Task:
Nothing should appear in the answer except the lines from the one containing "You are a computer-use agent." through the end of the listing, repeated exactly.

Given records:
[Start of section]

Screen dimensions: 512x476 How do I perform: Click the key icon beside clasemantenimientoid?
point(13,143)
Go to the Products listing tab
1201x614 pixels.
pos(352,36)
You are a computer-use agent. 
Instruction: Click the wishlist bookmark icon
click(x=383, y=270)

[End of section]

Answer to this task:
You are a computer-use agent. 
Instruction: Click the wishlist bookmark icon
click(x=383, y=270)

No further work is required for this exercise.